Après une longue période d’attente, la communauté juive s’est finalement tournée vers les Etats-Unis pour obtenir des dons dans l’espoir d’effectuer les travaux nécessaires. Quand elle est parvenue à garantir le financement nécessaire à la rénovation du bâtiment, « les communistes ont dit qu’ils ne voulaient pas de l’argent ‘impérialiste’ des Américains », commente Mayer.

Selon Mayer, qui continue un travail de pression en faveur de la restauration de la synagogue, le gouvernement s’est contenté de recouvrir le terrain et de laisser ce morceau de l’histoire juive de Budapest enterré jusqu’à aujourd’hui.
« On ne nous a pas vraiment donné de raisons », dit-il. « Ils n’ont probablement pas voulu s’occuper de ce chantier et l’identité juive n’était pas véritablement encouragée à ce moment-là ».
En fait, précise Mayer, ce n’est qu’il y a quelques années que le gouvernement post-communiste, en place depuis 1989 en Hongrie, a mis une inscription historique aux abords de la zone. Mayer, aux côtés de nombreux autres, continue aujourd’hui à se battre pour la rénovation de la synagogue à un moment où le gouvernement mène d’autres rénovations dans le secteur du château de Buda.
« On est même en train de reconstruire les anciennes écuries royales », s’exclame Mayer. « On ne peut pas refaire aussi la synagogue ? »

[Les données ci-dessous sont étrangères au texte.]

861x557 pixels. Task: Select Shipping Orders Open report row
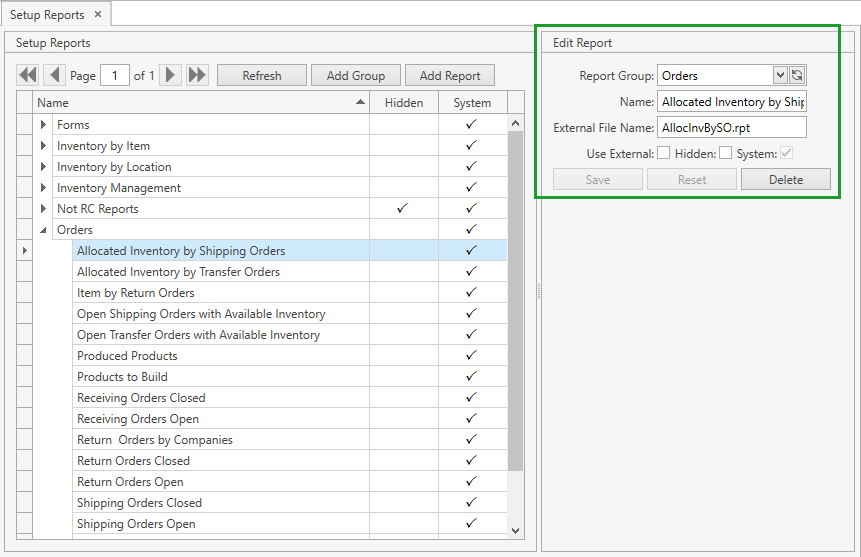tap(136, 524)
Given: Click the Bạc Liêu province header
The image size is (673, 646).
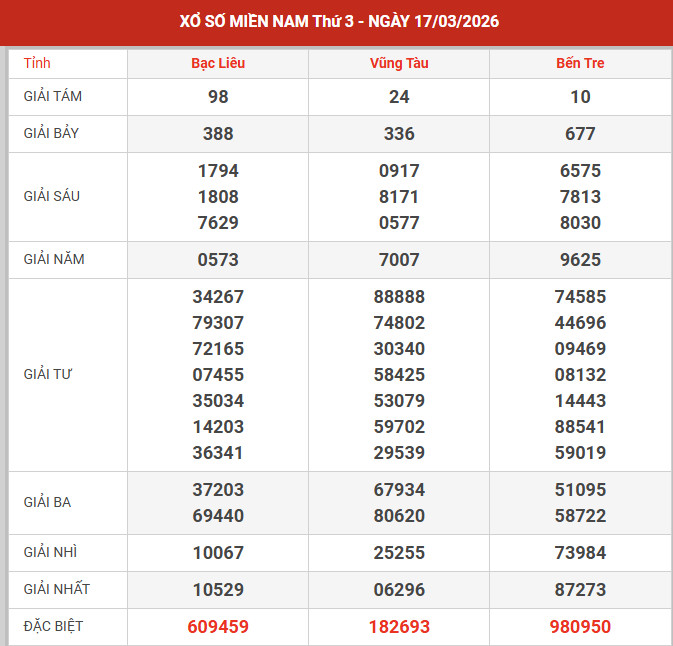Looking at the screenshot, I should point(218,63).
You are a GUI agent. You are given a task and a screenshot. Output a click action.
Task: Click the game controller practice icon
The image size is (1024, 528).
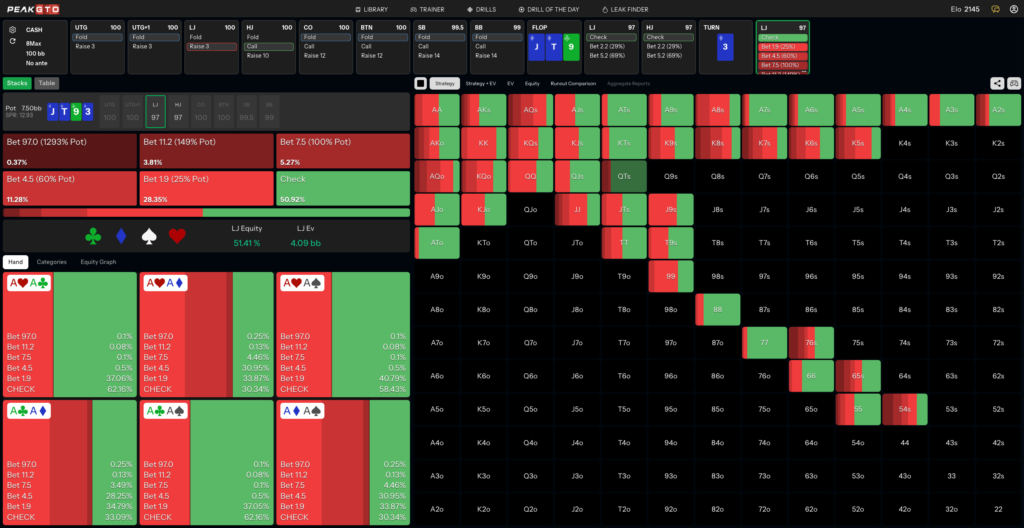pyautogui.click(x=1014, y=83)
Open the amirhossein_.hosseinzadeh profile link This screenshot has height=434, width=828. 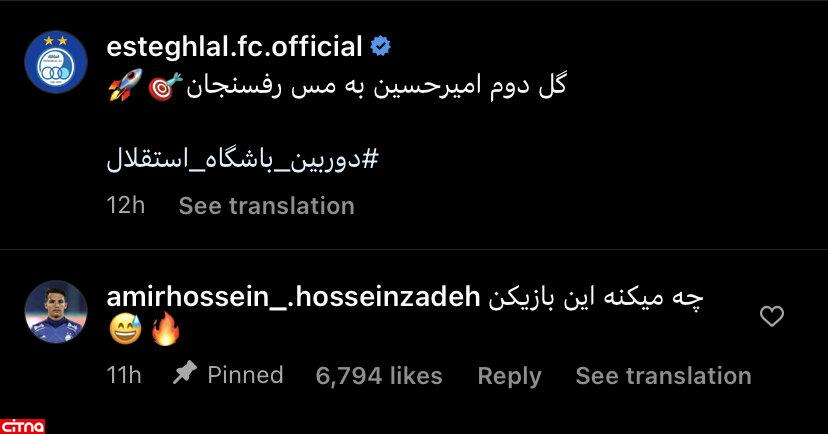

Koves explique qu’il a fallu des années de négociations – elles avaient commencé en 2014 – avec les entités variées pour qu’un accord soit conclu en 2016 sous les termes duquel la congrégation pourrait se réunir pour prier à la maison de prière juive médiévale.
« On voulait prendre une vieille synagogue et la restaurer pour qu’elle puisse assurer sa mission d’origine. Alors, pendant longtemps, nous avons exercé des pressions sur la municipalité et sur le musée d’histoire de Budapest et, il y a un an, nous avons signé un accord qui nous permet de louer l’espace pour la prière », explique Koves. « Cela va donc rester un musée mais nous en refaisons également une synagogue, 600 ans après ».
« Je ne sais pas si une telle chose a déjà été tentée par le passé – ce n’est pas le cas en Hongrie assurément – et si Dieu le veut, ce que nous avons fait, c’est que nous avons retrouvé cet endroit, que nous l’avons à nouveau transformé en synagogue, et que nous l’avons meublé dans un style rappelant celui qui avait été le sien il y a six cent ans ans. Nous rebâtissons une vie communautaire ici alors que ce sont les fêtes », note-t-il.
« Mon espoir est qu’une fois que nous nous serons réétablis ici, la prochaine étape sera d’ouvrir et de rénover la grande synagogue qui se trouve de l’autre côté de la rue », conclut Koves.